(Data under study begins)
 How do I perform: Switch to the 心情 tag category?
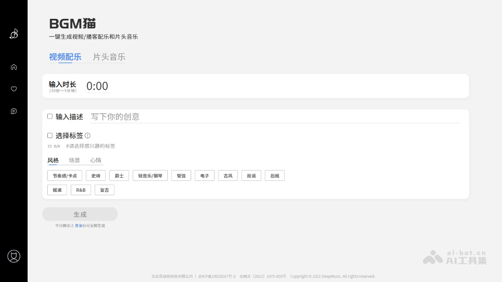pos(96,160)
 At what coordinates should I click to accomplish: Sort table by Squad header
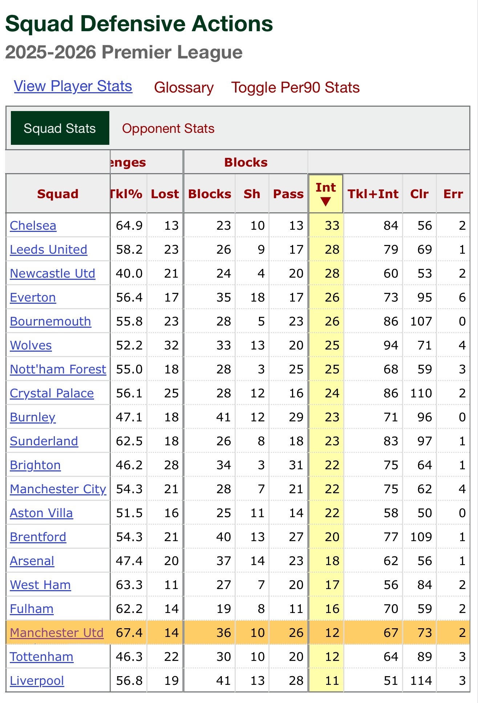58,194
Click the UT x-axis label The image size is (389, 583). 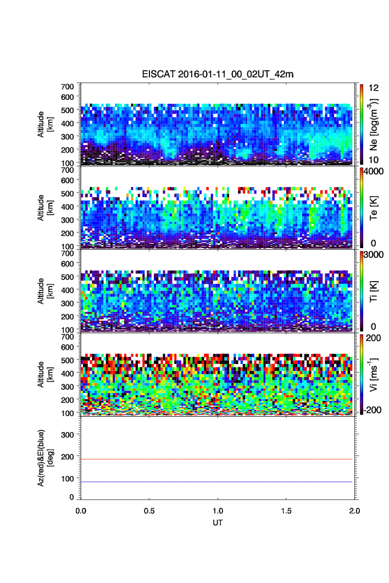[218, 523]
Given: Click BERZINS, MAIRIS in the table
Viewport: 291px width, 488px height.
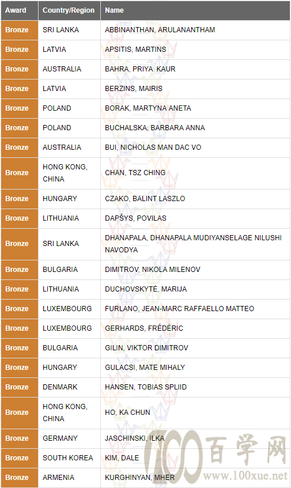Looking at the screenshot, I should [x=134, y=89].
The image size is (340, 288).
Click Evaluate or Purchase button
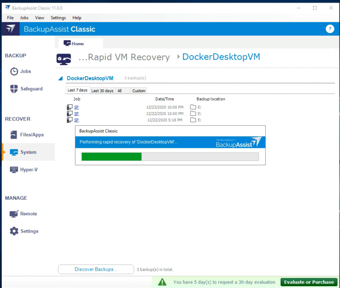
(Data under study ends)
I need the lines from the one containing "Viewport: 291px width, 488px height." through the end of the records retyped exactly, with the pictures left out.

Viewport: 291px width, 488px height.
Looking at the screenshot, I should [x=134, y=89].
The image size is (340, 288).
Click Evaluate or Purchase button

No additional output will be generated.